Records for this task START
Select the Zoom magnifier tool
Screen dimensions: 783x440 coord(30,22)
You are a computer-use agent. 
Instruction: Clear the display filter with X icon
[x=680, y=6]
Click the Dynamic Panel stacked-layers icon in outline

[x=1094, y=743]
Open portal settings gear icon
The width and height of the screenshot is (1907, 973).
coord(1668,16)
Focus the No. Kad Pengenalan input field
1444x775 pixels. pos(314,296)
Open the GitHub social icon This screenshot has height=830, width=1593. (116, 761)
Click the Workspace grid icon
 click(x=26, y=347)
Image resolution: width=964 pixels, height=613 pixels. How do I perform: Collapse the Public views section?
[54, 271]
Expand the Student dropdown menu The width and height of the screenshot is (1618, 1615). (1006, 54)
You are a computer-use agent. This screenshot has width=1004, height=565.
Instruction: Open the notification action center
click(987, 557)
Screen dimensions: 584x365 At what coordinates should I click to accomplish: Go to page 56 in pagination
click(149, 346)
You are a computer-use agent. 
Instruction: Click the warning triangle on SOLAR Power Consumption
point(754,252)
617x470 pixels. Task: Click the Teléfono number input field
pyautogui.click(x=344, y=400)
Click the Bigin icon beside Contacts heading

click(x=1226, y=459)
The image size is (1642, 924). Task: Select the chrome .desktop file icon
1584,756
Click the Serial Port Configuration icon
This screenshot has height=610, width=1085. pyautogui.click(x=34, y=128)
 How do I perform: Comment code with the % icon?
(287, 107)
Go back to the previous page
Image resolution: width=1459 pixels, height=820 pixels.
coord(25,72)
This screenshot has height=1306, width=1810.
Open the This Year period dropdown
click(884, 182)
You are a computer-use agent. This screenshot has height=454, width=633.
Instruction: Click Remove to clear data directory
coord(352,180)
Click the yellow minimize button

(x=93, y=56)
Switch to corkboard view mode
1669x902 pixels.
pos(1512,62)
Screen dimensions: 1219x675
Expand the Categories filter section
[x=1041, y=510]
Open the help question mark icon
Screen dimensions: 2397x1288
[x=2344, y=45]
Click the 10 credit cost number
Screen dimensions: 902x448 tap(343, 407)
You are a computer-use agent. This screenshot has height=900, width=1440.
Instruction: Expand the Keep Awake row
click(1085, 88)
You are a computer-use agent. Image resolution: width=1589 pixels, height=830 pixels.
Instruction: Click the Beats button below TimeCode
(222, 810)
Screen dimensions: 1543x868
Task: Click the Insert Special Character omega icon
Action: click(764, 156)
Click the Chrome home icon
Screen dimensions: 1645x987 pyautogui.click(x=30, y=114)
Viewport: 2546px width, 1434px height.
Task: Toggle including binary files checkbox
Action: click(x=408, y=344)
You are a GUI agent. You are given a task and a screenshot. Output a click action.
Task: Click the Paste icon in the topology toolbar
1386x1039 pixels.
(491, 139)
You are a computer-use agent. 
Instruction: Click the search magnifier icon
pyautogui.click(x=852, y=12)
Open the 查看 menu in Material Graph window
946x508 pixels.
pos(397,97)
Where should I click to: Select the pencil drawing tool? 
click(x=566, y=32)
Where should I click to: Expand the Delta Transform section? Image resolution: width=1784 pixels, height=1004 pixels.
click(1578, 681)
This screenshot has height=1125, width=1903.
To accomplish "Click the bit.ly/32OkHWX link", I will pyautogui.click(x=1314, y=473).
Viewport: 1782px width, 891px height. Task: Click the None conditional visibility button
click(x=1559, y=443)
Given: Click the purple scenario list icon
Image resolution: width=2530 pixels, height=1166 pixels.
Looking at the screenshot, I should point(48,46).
Records for this task END
■ **Instructions to follow**
Copy every line from the data that includes the string "menu".

■ **Answer to this problem**
Expand the Student dropdown menu The width and height of the screenshot is (1618, 1615). (1006, 54)
Open the 查看 menu in Material Graph window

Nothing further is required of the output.